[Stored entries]
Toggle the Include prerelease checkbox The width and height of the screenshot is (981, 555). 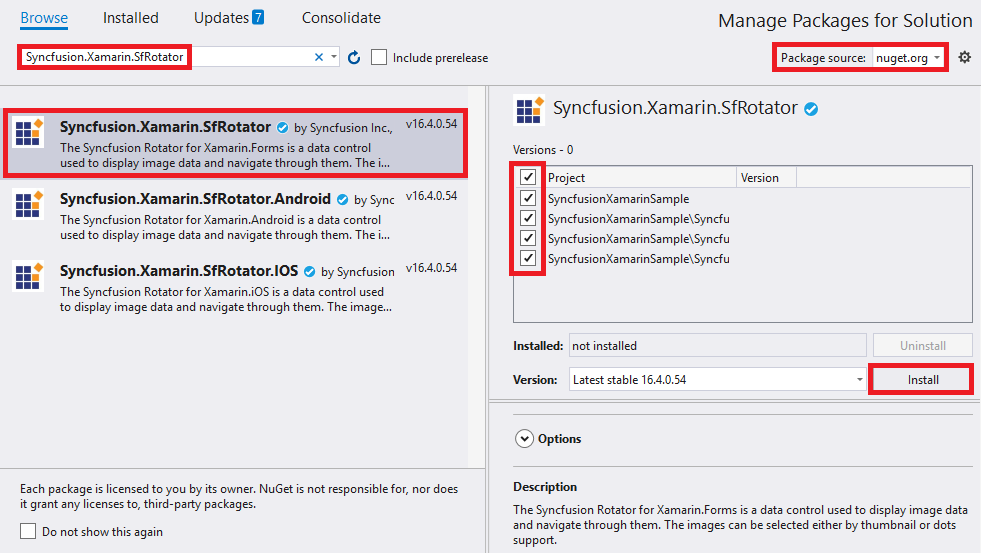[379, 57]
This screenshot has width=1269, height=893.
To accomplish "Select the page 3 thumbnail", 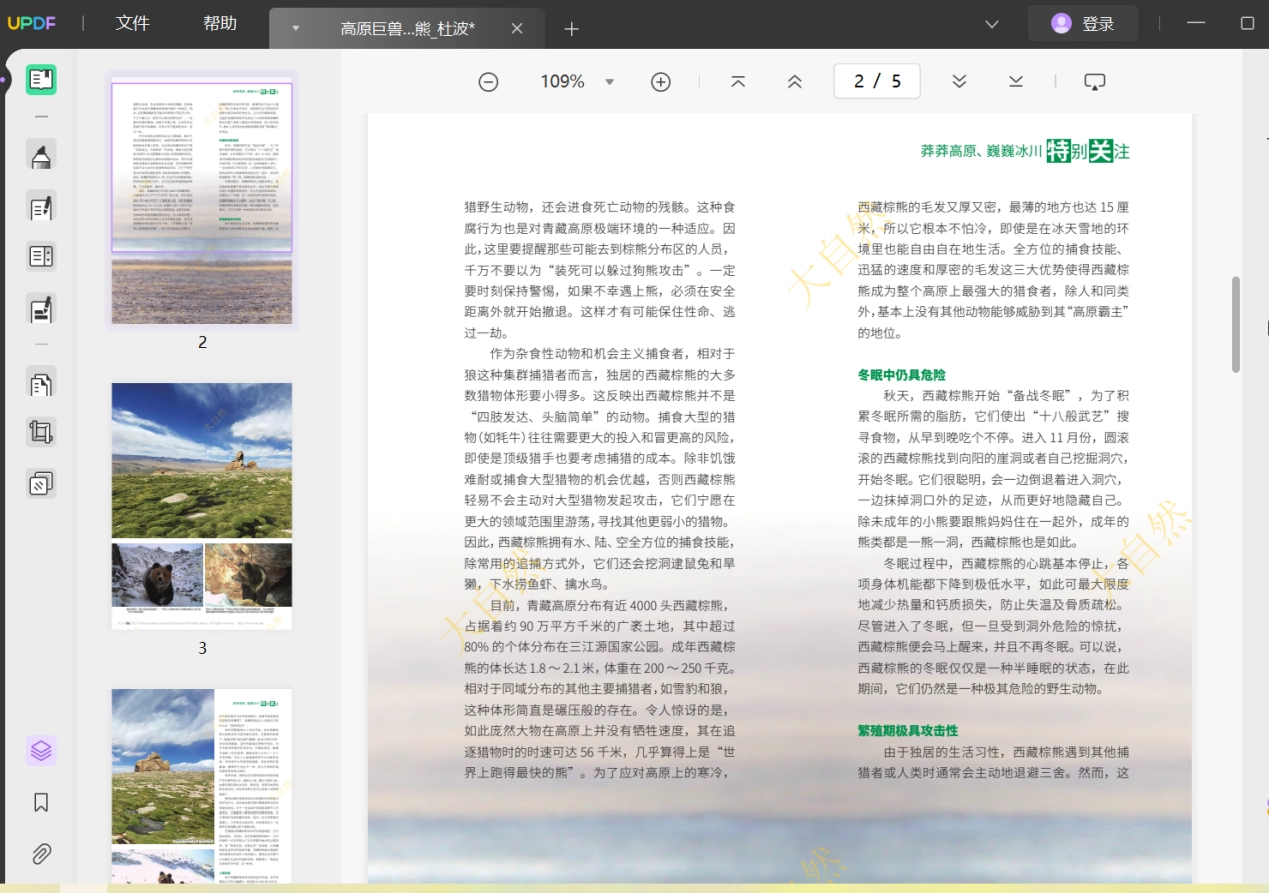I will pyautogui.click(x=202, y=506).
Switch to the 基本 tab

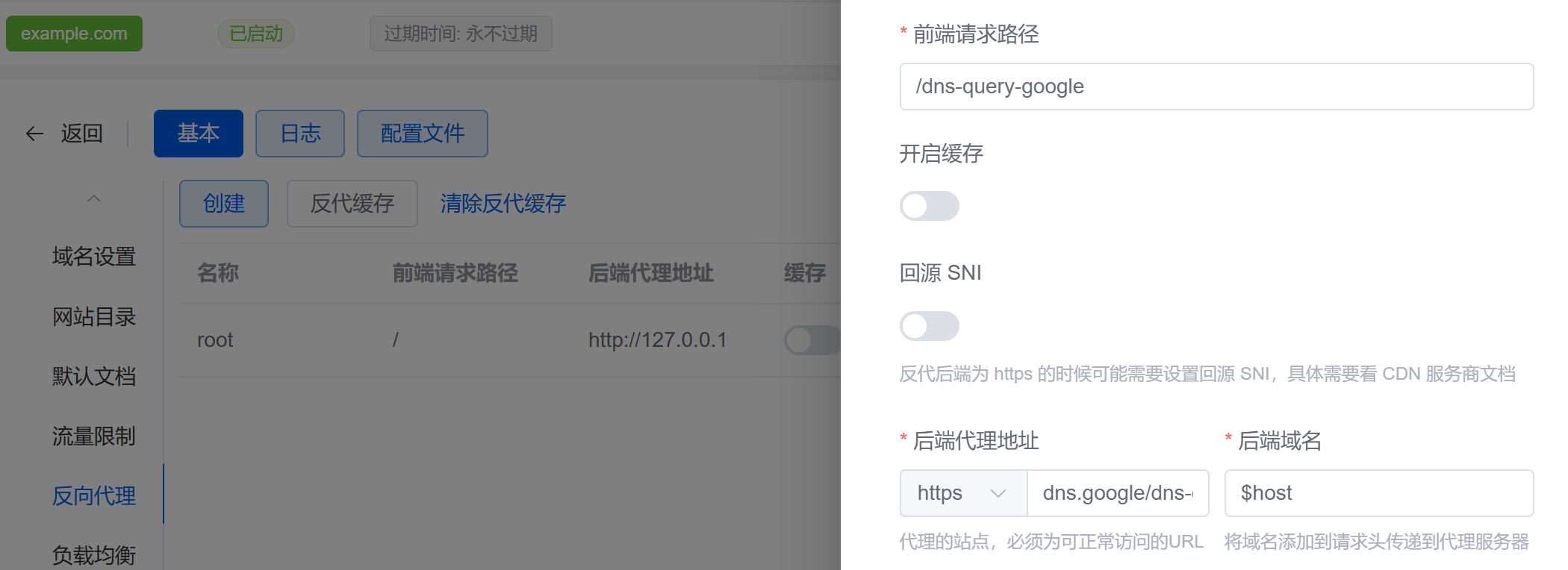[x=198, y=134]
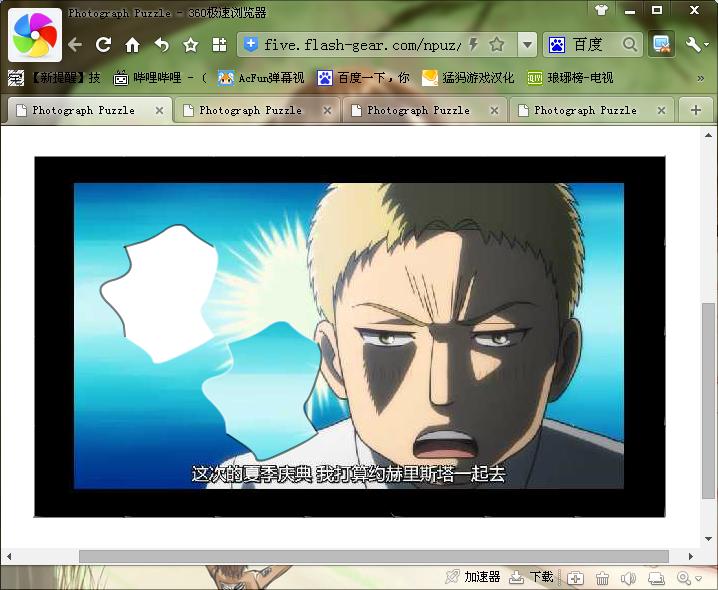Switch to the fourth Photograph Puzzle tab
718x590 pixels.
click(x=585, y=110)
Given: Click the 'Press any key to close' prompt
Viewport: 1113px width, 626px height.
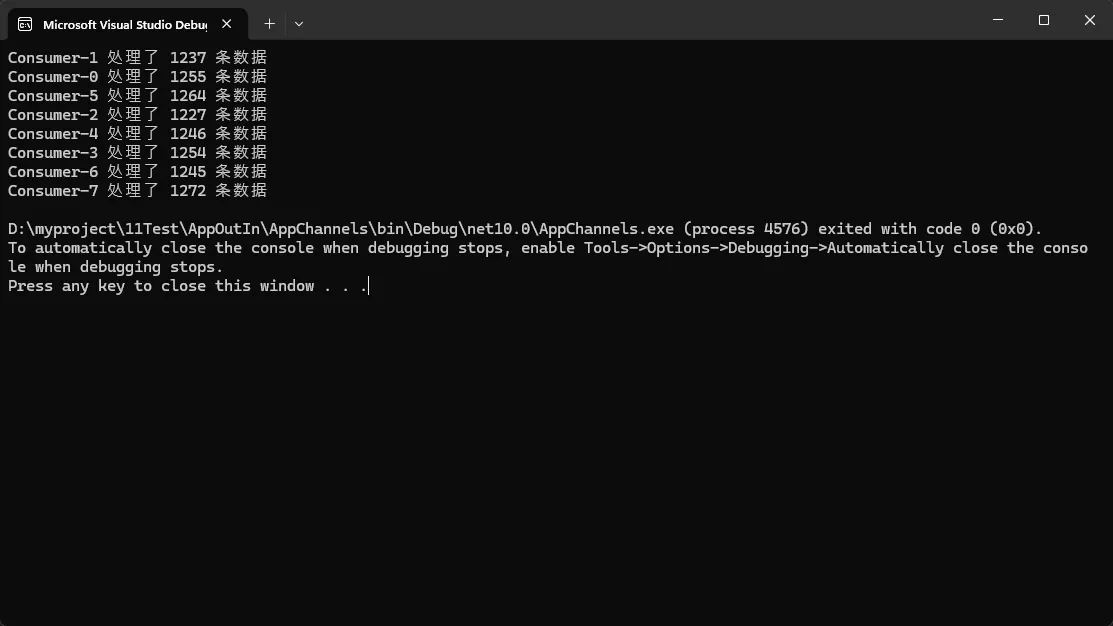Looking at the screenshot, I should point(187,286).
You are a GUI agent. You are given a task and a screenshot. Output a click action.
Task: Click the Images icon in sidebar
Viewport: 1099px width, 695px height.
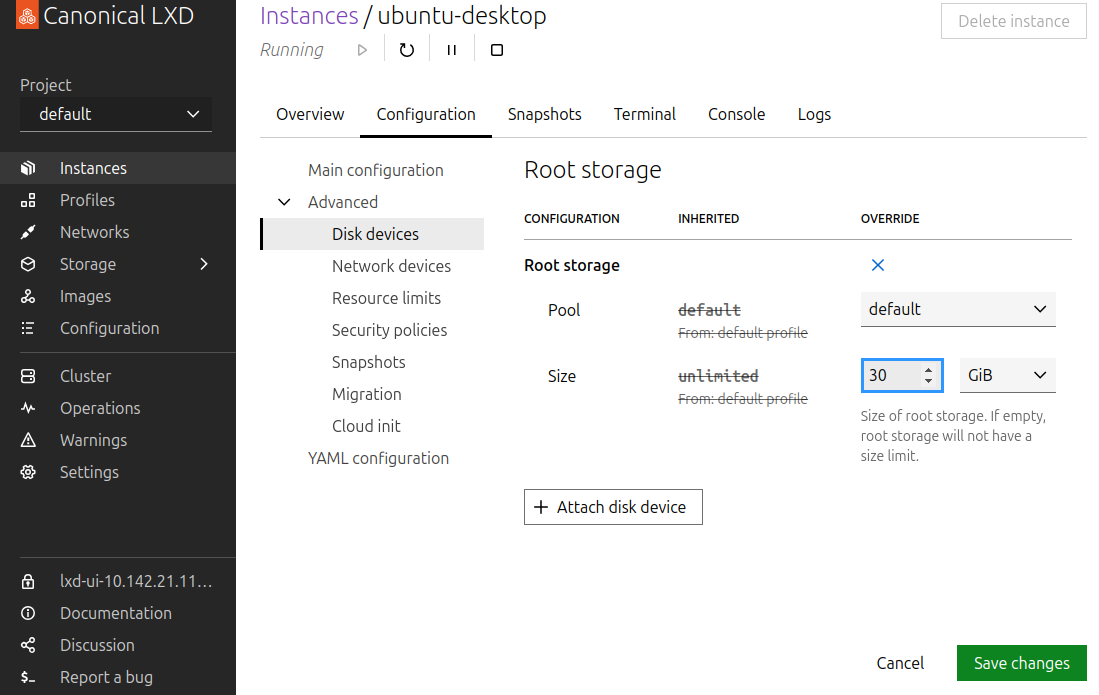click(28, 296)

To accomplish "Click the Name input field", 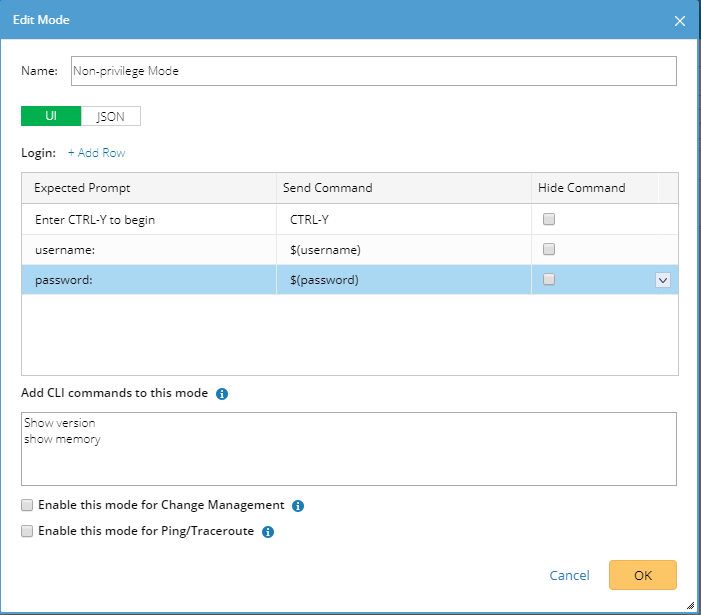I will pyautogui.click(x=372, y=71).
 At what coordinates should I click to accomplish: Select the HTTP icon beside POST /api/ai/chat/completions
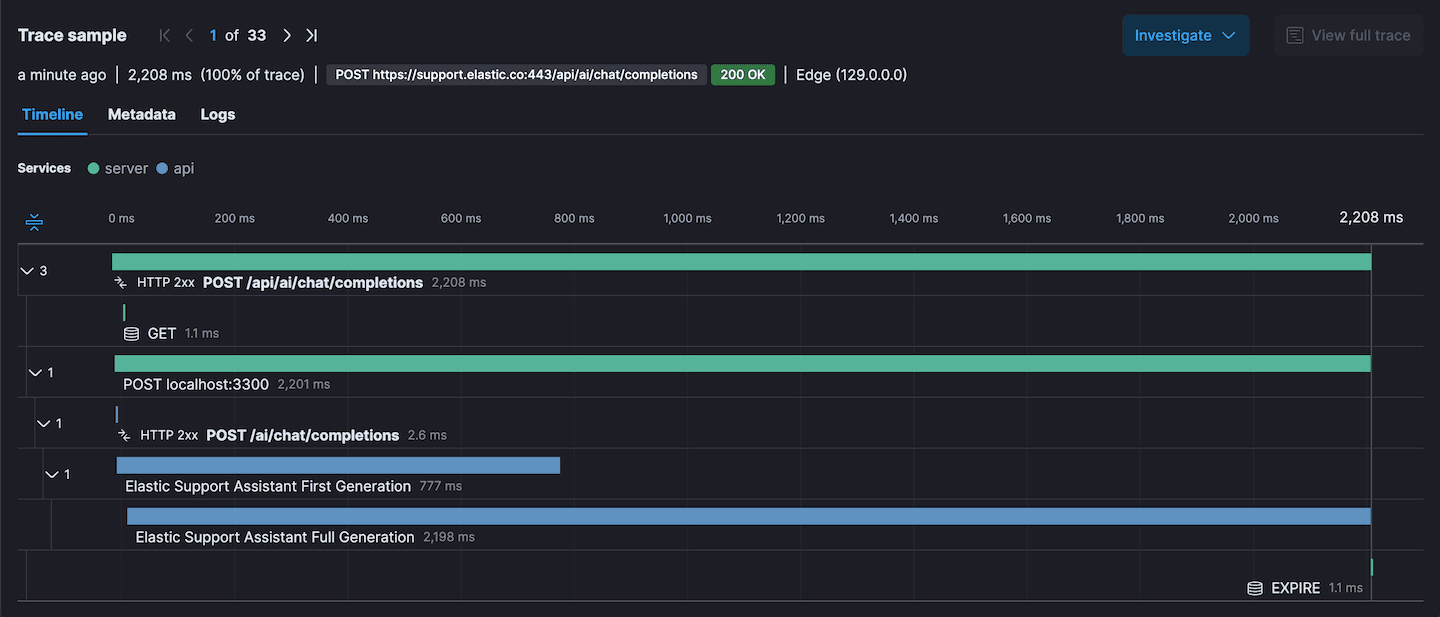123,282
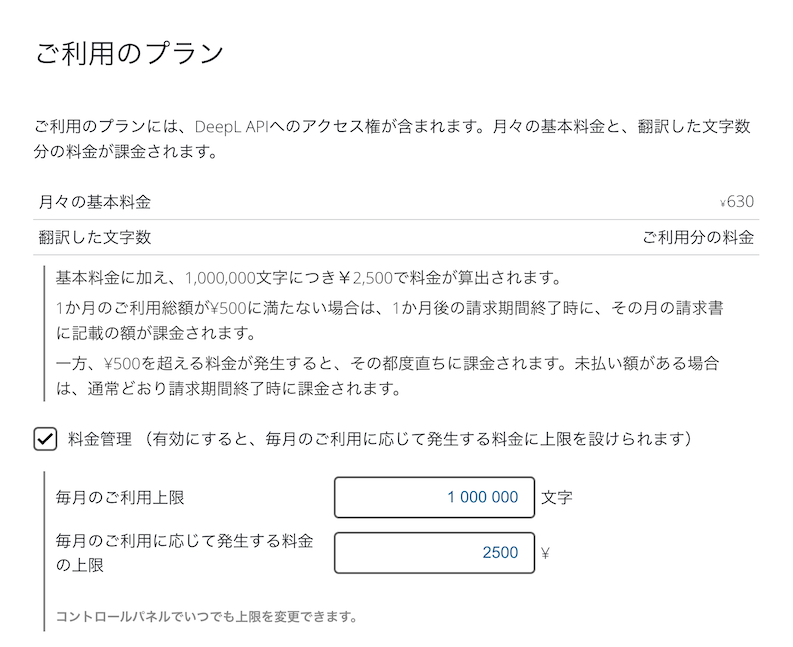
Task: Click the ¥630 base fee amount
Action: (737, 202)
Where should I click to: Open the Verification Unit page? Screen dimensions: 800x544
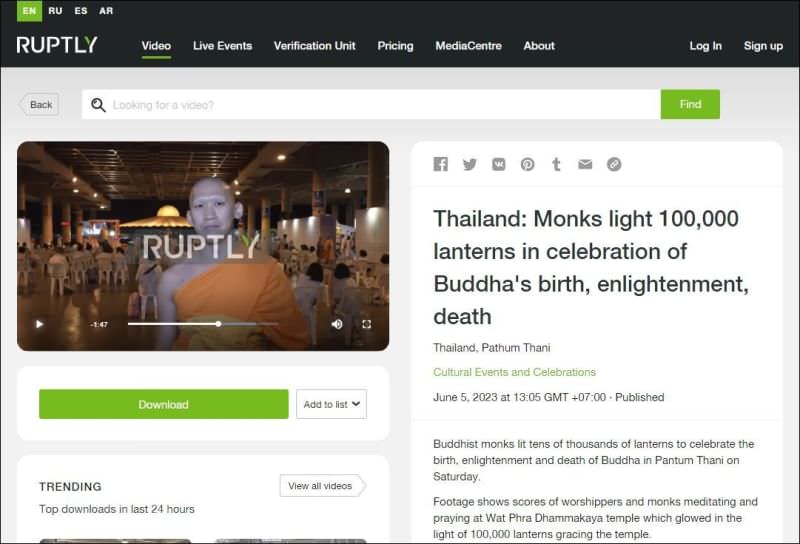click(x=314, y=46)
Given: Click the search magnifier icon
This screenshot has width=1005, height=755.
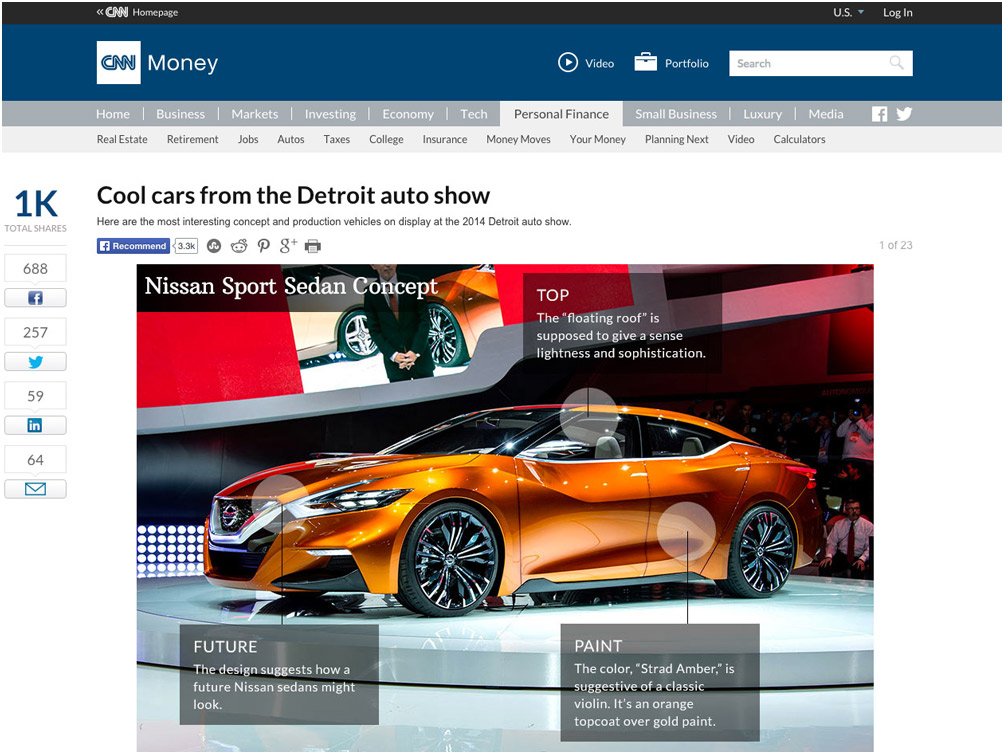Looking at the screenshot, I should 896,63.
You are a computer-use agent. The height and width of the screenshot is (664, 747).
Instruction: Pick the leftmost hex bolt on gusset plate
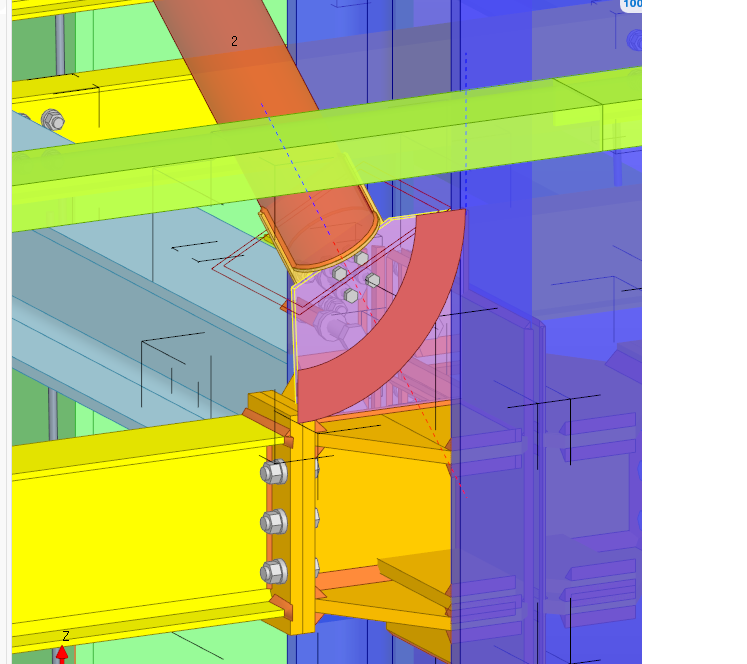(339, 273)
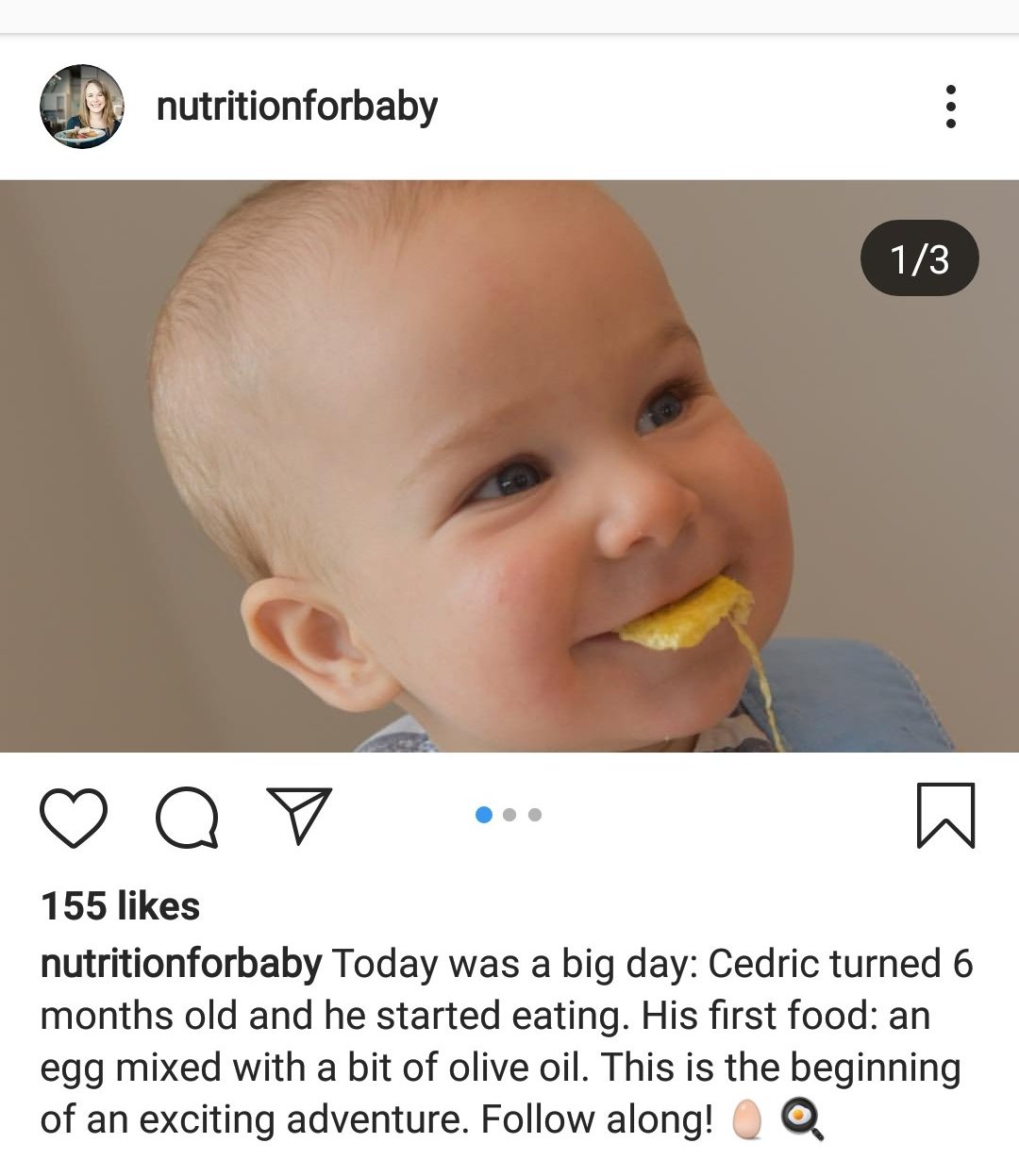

[EXERCISE] From the line containing "Given: Click the search magnifier icon" to the last line of the records above, return each line exactly, both ends included, and nothing more. Leave out the pictures.

[EXERCISE SOLUTION]
Given: Click the search magnifier icon
This screenshot has width=1005, height=755.
Looking at the screenshot, I should 896,63.
You are a computer-use agent. The height and width of the screenshot is (664, 747).
Instruction: Pick the leftmost hex bolt on gusset plate
(339, 273)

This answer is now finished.